BEGIN Available data

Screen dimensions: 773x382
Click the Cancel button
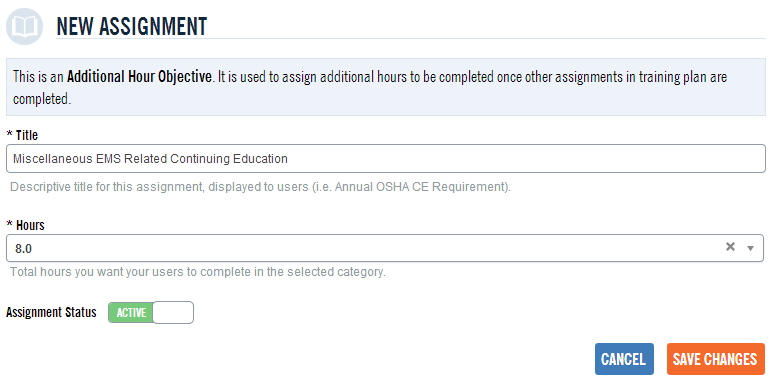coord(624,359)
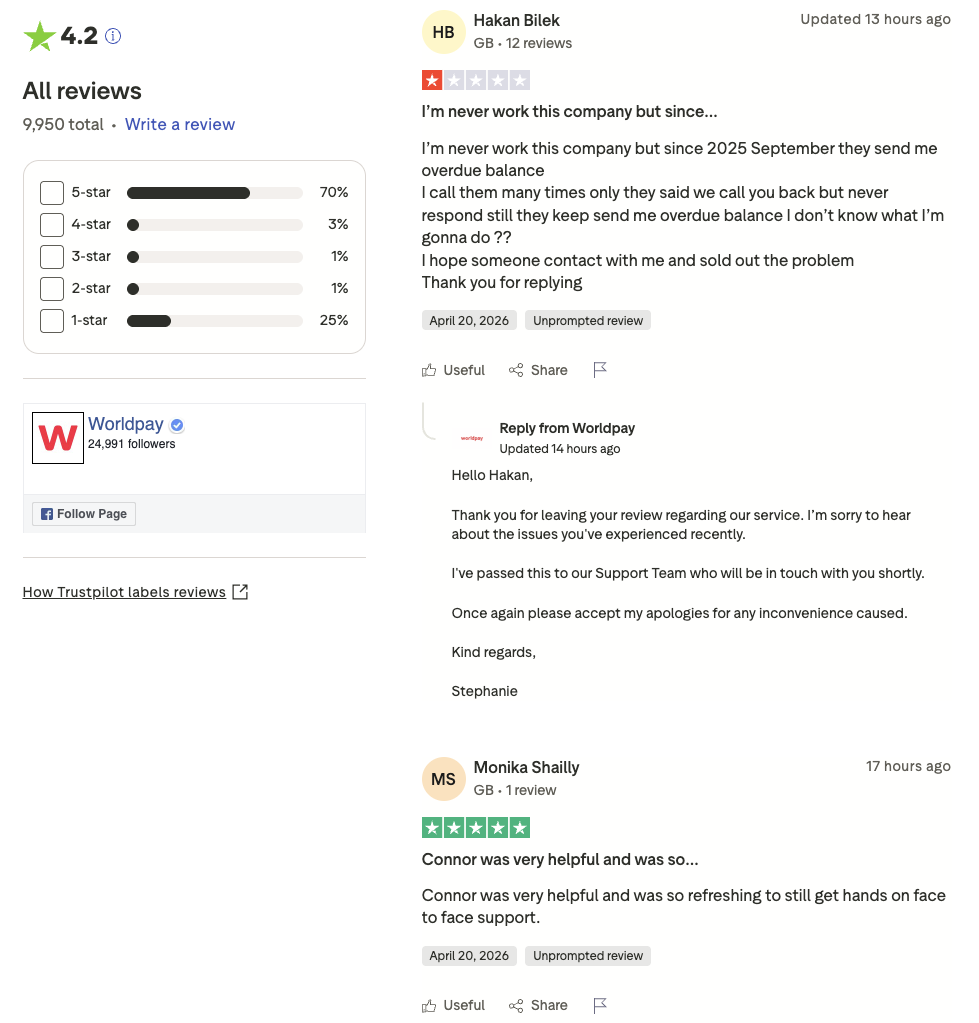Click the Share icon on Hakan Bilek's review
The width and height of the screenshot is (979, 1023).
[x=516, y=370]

END Available data

→ Instructions to follow
Exclude the images, then output the data above word for word.

→ Written solution
Screen dimensions: 773x382
Click the Cancel button
coord(624,359)
Click the Share icon on Hakan Bilek's review
The width and height of the screenshot is (979, 1023).
[x=516, y=370]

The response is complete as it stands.